The governor's lunchtime address to the RNC's 168 members and other GOP operatives was closed to the press, but multiple guests in the hotel ballroom provided quotes and recordings.
The governor said a key accomplishment was breaking the back of the state's public-sector unions while at the same time wooing private-sector unions.
"We have an opportunity as a party to drive a wedge in the union movement, and the laboratory where that's happening right now is in my state," he said.
He said he'd won the endorsement of 24 building trade unions.
Christie took a swipe at potential 2016 GOP rival Louisiana Gov. Bobby Jindal.
"I'm not going to be one of these people who goes and calls our party stupid," he said, alluding to Jindal, the Republican Governors Association chairman, who told the RNC in January the GOP had to "stop being the party of stupid."
"There's nothing wrong with our principles," Christie said. "We need to focus on winning again. There's too much at stake for this to be an academic exercise. We need to win and govern with authority and courage."
While he spoke of Republican strengths, many party leaders were angry at Christie in early November for praising President Barack Obama and his response to Superstorm Sandy, which hit New Jersey a week before the presidential election.
Christie was one of GOP presidential nominee Mitt Romney's leading supporters.
"Everybody, it's nine months now since the national elections! It's time to get over it, OK?" Christie said.
"Yes," a woman yelled, and the crowd burst into applause.
"For our ideas to matter, we have to win," Christie said. "Because if we don't win, we don't govern. And if we don't govern, all we do is shout into the wind.

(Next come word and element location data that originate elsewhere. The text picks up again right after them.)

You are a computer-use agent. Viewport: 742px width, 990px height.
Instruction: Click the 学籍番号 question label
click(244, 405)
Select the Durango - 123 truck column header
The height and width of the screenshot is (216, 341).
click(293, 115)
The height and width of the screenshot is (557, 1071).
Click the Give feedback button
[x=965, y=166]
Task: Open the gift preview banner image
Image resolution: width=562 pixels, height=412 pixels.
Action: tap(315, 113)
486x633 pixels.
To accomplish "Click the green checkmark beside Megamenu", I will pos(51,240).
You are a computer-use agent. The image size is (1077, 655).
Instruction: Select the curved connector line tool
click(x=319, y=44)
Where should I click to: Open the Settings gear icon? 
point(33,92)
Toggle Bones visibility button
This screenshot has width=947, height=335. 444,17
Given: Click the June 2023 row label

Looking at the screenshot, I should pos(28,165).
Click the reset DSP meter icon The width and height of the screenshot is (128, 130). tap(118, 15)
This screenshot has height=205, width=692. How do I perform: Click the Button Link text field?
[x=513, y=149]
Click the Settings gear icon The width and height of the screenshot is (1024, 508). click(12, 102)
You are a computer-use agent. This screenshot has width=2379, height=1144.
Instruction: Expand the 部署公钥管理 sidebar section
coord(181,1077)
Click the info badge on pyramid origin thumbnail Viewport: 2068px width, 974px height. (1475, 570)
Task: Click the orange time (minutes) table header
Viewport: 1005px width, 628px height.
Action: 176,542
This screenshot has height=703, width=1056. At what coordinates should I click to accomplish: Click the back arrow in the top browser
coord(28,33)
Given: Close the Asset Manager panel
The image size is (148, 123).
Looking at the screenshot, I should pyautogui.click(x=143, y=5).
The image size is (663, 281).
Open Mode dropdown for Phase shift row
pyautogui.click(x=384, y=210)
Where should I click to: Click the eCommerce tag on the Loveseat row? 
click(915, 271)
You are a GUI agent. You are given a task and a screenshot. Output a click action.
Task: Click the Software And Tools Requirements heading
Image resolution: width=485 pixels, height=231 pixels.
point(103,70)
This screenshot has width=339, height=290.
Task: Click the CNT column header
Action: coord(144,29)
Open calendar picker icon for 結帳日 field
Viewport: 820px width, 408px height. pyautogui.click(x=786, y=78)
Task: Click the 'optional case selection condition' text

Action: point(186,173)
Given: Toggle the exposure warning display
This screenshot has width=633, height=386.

So I am going to do anything I need to do to win!"
Christie, who made no direct reference to running for president in 2016, took no questions from the audience or from reporters outside the ballroom.
But several in attendance said they thought he had an eye a White House bid.
"The emphasis was on electability," Texas GOP Chairman Steve Munisteri told Time magazine. "And he made the case that he is electable, so I think you saw a foreshadowing of 2016."